▸ EXERCISE OBJECTIVE
In full and unaltered, output the records below.

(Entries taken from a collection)
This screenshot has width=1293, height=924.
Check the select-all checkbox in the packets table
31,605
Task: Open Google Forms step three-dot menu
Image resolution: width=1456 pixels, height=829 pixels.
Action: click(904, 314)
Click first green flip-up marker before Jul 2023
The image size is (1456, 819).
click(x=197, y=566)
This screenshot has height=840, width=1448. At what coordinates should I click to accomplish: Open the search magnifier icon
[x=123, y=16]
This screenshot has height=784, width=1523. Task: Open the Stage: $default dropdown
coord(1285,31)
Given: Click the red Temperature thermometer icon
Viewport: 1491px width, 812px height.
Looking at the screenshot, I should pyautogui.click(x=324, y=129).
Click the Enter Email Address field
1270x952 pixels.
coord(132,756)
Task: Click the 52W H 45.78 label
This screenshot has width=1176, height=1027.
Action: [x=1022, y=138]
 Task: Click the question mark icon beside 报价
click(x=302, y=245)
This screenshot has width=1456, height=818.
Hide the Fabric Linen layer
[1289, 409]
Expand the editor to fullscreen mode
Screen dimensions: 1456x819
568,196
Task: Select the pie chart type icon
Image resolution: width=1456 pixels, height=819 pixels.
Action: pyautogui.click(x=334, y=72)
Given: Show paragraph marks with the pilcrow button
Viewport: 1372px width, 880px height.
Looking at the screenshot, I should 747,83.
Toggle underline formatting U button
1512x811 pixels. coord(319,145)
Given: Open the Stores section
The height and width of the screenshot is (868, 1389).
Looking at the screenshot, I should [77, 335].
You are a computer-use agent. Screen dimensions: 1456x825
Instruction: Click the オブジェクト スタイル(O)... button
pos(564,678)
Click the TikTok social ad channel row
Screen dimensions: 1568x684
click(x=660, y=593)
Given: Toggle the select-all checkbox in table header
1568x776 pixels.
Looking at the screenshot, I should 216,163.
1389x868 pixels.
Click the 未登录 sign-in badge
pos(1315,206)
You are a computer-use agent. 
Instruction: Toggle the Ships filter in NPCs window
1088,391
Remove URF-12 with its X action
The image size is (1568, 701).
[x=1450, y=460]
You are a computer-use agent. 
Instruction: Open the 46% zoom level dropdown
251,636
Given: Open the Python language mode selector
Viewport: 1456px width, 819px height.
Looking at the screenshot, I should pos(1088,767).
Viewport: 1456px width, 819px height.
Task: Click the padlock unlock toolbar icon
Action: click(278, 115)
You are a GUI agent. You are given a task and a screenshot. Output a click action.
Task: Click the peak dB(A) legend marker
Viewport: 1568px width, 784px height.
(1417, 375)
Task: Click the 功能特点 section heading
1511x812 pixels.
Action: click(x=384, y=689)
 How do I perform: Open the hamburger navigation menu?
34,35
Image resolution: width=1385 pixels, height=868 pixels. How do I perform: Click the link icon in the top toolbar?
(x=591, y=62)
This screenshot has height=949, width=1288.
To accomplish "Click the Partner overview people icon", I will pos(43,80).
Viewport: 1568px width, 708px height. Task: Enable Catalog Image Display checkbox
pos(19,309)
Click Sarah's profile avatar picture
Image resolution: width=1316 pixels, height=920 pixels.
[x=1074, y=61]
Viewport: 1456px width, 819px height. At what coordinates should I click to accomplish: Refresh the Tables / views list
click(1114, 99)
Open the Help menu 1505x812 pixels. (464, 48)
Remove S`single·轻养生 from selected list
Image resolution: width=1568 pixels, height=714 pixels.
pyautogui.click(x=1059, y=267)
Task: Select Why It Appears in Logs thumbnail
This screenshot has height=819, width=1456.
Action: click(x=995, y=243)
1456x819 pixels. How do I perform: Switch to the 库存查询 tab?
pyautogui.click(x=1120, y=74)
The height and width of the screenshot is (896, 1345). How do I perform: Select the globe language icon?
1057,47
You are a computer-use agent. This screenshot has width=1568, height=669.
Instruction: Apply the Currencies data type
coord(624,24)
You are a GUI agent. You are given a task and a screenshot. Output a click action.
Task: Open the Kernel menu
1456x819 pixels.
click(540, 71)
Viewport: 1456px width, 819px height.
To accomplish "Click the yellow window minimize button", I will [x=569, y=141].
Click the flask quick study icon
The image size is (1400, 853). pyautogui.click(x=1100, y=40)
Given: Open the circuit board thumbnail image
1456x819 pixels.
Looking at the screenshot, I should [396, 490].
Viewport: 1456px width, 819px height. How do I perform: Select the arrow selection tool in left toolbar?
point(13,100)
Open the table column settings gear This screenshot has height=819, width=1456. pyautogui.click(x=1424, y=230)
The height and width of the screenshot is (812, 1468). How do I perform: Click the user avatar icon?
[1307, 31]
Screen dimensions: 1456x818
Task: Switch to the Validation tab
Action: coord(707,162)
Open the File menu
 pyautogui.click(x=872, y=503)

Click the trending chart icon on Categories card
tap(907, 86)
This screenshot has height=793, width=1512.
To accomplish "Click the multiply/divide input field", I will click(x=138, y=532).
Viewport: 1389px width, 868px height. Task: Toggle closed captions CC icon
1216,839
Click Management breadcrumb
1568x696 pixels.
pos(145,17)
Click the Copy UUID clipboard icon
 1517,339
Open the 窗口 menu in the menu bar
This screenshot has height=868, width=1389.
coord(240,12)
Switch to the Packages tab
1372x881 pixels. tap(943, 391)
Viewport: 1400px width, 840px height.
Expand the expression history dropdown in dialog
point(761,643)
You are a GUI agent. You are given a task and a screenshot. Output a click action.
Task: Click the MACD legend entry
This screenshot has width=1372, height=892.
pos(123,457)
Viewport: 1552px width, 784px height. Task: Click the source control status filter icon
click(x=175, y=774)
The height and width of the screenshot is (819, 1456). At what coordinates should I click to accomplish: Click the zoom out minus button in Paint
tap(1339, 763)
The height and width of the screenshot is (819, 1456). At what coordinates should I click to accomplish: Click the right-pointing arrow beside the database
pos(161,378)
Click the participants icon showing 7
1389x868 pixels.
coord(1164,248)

▸ SOLUTION TO THIS EXERCISE
This screenshot has width=1293, height=924.
Check the select-all checkbox in the packets table
31,605
Task: Open Google Forms step three-dot menu
Image resolution: width=1456 pixels, height=829 pixels.
Action: click(904, 314)
Click first green flip-up marker before Jul 2023
The image size is (1456, 819).
click(x=197, y=566)
This screenshot has height=840, width=1448. At what coordinates should I click to accomplish: Open the search magnifier icon
[x=123, y=16]
This screenshot has height=784, width=1523. Task: Open the Stage: $default dropdown
coord(1285,31)
Given: Click the red Temperature thermometer icon
Viewport: 1491px width, 812px height.
Looking at the screenshot, I should pyautogui.click(x=324, y=129).
Click the Enter Email Address field
1270x952 pixels.
coord(132,756)
Task: Click the 52W H 45.78 label
This screenshot has width=1176, height=1027.
Action: [x=1022, y=138]
 Task: Click the question mark icon beside 报价
click(x=302, y=245)
This screenshot has width=1456, height=818.
Hide the Fabric Linen layer
[1289, 409]
Expand the editor to fullscreen mode
Screen dimensions: 1456x819
568,196
Task: Select the pie chart type icon
Image resolution: width=1456 pixels, height=819 pixels.
Action: pyautogui.click(x=334, y=72)
Given: Show paragraph marks with the pilcrow button
Viewport: 1372px width, 880px height.
Looking at the screenshot, I should 747,83.
Toggle underline formatting U button
1512x811 pixels. coord(319,145)
Given: Open the Stores section
The height and width of the screenshot is (868, 1389).
Looking at the screenshot, I should [77, 335].
You are a computer-use agent. Screen dimensions: 1456x825
Instruction: Click the オブジェクト スタイル(O)... button
pos(564,678)
Click the TikTok social ad channel row
Screen dimensions: 1568x684
click(x=660, y=593)
Given: Toggle the select-all checkbox in table header
1568x776 pixels.
Looking at the screenshot, I should 216,163.
1389x868 pixels.
Click the 未登录 sign-in badge
pos(1315,206)
You are a computer-use agent. 
Instruction: Toggle the Ships filter in NPCs window
1088,391
Remove URF-12 with its X action
The image size is (1568, 701).
[x=1450, y=460]
You are a computer-use agent. 
Instruction: Open the 46% zoom level dropdown
251,636
Given: Open the Python language mode selector
Viewport: 1456px width, 819px height.
Looking at the screenshot, I should pos(1088,767).
Viewport: 1456px width, 819px height.
Task: Click the padlock unlock toolbar icon
Action: click(278, 115)
You are a GUI agent. You are given a task and a screenshot. Output a click action.
Task: Click the peak dB(A) legend marker
Viewport: 1568px width, 784px height.
(1417, 375)
Task: Click the 功能特点 section heading
1511x812 pixels.
Action: click(x=384, y=689)
 How do I perform: Open the hamburger navigation menu?
34,35
Image resolution: width=1385 pixels, height=868 pixels. How do I perform: Click the link icon in the top toolbar?
(x=591, y=62)
This screenshot has height=949, width=1288.
To accomplish "Click the Partner overview people icon", I will pos(43,80).
Viewport: 1568px width, 708px height. Task: Enable Catalog Image Display checkbox
pos(19,309)
Click Sarah's profile avatar picture
Image resolution: width=1316 pixels, height=920 pixels.
[x=1074, y=61]
Viewport: 1456px width, 819px height. At what coordinates should I click to accomplish: Refresh the Tables / views list
click(1114, 99)
Open the Help menu 1505x812 pixels. (464, 48)
Remove S`single·轻养生 from selected list
Image resolution: width=1568 pixels, height=714 pixels.
pyautogui.click(x=1059, y=267)
Task: Select Why It Appears in Logs thumbnail
This screenshot has height=819, width=1456.
Action: click(x=995, y=243)
1456x819 pixels. How do I perform: Switch to the 库存查询 tab?
pyautogui.click(x=1120, y=74)
The height and width of the screenshot is (896, 1345). How do I perform: Select the globe language icon?
1057,47
You are a computer-use agent. This screenshot has width=1568, height=669.
Instruction: Apply the Currencies data type
coord(624,24)
You are a GUI agent. You are given a task and a screenshot. Output a click action.
Task: Open the Kernel menu
1456x819 pixels.
click(540, 71)
Viewport: 1456px width, 819px height.
To accomplish "Click the yellow window minimize button", I will [x=569, y=141].
Click the flask quick study icon
The image size is (1400, 853). pyautogui.click(x=1100, y=40)
Given: Open the circuit board thumbnail image
1456x819 pixels.
Looking at the screenshot, I should [396, 490].
Viewport: 1456px width, 819px height. How do I perform: Select the arrow selection tool in left toolbar?
point(13,100)
Open the table column settings gear This screenshot has height=819, width=1456. pyautogui.click(x=1424, y=230)
The height and width of the screenshot is (812, 1468). How do I perform: Click the user avatar icon?
[1307, 31]
Screen dimensions: 1456x818
Task: Switch to the Validation tab
Action: coord(707,162)
Open the File menu
 pyautogui.click(x=872, y=503)

Click the trending chart icon on Categories card
tap(907, 86)
This screenshot has height=793, width=1512.
To accomplish "Click the multiply/divide input field", I will click(x=138, y=532).
Viewport: 1389px width, 868px height. Task: Toggle closed captions CC icon
1216,839
Click Management breadcrumb
1568x696 pixels.
pos(145,17)
Click the Copy UUID clipboard icon
 1517,339
Open the 窗口 menu in the menu bar
This screenshot has height=868, width=1389.
coord(240,12)
Switch to the Packages tab
1372x881 pixels. tap(943, 391)
Viewport: 1400px width, 840px height.
Expand the expression history dropdown in dialog
point(761,643)
You are a GUI agent. You are given a task and a screenshot. Output a click action.
Task: Click the MACD legend entry
This screenshot has width=1372, height=892.
pos(123,457)
Viewport: 1552px width, 784px height. Task: Click the source control status filter icon
click(x=175, y=774)
The height and width of the screenshot is (819, 1456). At what coordinates should I click to accomplish: Click the zoom out minus button in Paint
tap(1339, 763)
The height and width of the screenshot is (819, 1456). At what coordinates should I click to accomplish: Click the right-pointing arrow beside the database
pos(161,378)
Click the participants icon showing 7
1389x868 pixels.
coord(1164,248)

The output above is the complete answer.